Amatan to Palenque to Altamirano

We left at 3am for Amatan after the velocity box in Julio’s pick-up was fixed. I slept on his mattress in the truck bed as we wound our way back around and up the mountains into Amatan. During the day, I saw a few patients with Marie and she gave me the peso tour of Amatan. Basically, there are 5 roads that run parallel to each other along the horizontal plane of a steep mountain. We climb along the intersecting roads past banana trees with their wide lush green leaves that are easily 6 feet tall, orange trees (have no illusions – oranges are green down here), lime trees, lemon trees (they are green too) and stranger local fruits. Along the path, small lizards 2-8 inches long run by us, chickens run by us, coffee beans are laid out in the sun to dry. The air is hot and humid and my clothing quickly sticks like a leotard in a cheap gym with lazy fans. Children sit by the steep roadsides while their mothers work. Houses are made
of wooden slats with too many spaces between them. Roofs are aluminum (aluminium, Ines!). I ask Marie if they keep the pigs in the small wood-slatted shelters I see lined up as they had done in the Jungle. No, she says, those are the bathrooms. A simple hole in the ground covered by a shelter the size and height of a doghouse, I cannot help but wonder about the propinquity of the toilet holes to the water supply.She shows me the clinic in town as well. The Mexican government has established a system whereby healthcare is free (or nearly so) if you go the clinic for frequent check-ups, and attend all of their education sessions which can be as often as weekly. Unfortunately, with the struggle to support themselves, attending regular meetings is very difficult if you live outside of town and they lose their free healthcare privileges quickly. These are a people who will wake up at 3 or 4 in the morning and walk for several hours to where they are harvesting corn on mountainsides too steep for me to ski down. Some walk for hours just to come to the clinic. Amatan is not simply those five roads, it is a central district of all the neighboring communities.
::::
What you have to do:
Say whether each of the following statements agrees with the account of Amatan, answering yes or no and quoting the deciding words. 1. Oranges in the area are green. 2. The small wood-slatted shelters are used to keep pigs. 3. The trip to Amatan began at 5am.

Data excerpts
::::
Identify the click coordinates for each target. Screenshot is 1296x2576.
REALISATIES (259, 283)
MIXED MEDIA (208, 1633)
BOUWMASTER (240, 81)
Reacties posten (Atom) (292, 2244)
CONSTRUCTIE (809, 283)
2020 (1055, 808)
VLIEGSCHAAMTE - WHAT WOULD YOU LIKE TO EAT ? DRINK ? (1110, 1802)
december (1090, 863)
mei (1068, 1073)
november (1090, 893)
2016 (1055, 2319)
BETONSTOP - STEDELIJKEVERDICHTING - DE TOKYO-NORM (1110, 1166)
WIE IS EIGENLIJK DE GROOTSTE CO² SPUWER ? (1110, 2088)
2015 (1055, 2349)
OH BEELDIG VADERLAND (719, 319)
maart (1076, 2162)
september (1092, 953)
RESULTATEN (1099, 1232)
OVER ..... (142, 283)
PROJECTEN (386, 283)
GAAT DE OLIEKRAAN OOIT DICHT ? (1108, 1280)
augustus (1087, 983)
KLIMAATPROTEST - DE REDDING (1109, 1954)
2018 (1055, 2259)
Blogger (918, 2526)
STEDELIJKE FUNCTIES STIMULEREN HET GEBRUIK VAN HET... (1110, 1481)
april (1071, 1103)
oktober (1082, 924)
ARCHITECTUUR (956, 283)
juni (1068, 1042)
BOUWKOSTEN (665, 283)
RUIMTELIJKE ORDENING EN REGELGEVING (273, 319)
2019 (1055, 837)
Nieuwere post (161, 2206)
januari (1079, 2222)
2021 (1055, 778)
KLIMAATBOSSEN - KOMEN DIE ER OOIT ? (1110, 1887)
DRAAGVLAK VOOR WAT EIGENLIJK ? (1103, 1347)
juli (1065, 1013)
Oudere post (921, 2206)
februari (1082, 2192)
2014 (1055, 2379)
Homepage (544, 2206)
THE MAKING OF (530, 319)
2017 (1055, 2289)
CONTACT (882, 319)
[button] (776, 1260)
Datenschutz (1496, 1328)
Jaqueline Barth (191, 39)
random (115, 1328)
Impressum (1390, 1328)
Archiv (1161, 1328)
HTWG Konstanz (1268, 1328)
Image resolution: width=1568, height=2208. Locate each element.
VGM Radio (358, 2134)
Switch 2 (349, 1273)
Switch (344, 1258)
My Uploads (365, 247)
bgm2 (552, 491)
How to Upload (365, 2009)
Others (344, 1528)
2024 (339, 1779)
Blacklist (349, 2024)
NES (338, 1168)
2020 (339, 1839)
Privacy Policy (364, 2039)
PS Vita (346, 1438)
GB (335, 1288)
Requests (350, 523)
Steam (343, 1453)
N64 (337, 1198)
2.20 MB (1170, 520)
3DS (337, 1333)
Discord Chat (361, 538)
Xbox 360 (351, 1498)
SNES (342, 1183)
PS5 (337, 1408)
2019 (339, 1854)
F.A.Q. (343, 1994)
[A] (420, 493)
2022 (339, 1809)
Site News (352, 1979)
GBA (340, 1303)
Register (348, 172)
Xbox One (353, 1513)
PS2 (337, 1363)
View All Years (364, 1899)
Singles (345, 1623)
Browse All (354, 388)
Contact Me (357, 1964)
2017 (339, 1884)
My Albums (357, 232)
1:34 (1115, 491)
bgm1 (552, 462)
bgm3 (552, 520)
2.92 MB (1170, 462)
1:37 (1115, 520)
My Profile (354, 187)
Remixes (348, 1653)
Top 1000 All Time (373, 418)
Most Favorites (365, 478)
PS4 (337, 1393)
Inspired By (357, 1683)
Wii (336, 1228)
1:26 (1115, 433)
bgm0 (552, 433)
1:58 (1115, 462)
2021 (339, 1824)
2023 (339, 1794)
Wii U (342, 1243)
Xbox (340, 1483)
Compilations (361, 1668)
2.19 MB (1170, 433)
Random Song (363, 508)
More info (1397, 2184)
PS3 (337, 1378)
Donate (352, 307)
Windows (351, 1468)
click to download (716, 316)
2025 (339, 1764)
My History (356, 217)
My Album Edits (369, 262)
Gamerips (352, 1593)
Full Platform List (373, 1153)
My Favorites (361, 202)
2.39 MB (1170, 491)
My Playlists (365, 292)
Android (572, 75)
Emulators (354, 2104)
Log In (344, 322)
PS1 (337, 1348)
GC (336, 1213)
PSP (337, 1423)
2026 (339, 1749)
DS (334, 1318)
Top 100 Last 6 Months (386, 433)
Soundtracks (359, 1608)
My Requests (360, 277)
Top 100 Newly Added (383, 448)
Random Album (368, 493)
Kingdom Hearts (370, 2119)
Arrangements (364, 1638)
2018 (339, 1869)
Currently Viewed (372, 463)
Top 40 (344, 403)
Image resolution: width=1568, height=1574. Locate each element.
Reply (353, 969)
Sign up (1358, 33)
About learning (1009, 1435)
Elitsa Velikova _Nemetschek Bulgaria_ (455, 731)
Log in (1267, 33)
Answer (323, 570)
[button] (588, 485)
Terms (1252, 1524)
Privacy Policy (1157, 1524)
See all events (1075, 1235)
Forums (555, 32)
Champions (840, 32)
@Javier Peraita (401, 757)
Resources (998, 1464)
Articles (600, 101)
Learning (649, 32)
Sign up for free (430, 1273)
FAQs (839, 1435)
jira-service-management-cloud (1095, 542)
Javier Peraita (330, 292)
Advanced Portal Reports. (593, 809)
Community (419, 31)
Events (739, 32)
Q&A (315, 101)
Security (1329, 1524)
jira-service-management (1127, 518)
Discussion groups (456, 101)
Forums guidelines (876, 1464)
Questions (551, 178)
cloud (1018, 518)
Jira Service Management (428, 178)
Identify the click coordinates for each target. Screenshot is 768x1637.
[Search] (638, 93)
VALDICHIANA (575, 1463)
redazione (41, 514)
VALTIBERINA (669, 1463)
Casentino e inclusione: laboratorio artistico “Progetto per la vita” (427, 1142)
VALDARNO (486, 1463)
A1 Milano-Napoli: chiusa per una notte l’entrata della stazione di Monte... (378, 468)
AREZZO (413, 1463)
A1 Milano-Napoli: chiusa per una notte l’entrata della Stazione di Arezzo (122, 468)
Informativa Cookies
::::
Result of this task:
1. Yes: "oranges are green down here"
2. No: "No, she says, those are the bathrooms."
3. No: "We left at 3am for Amatan"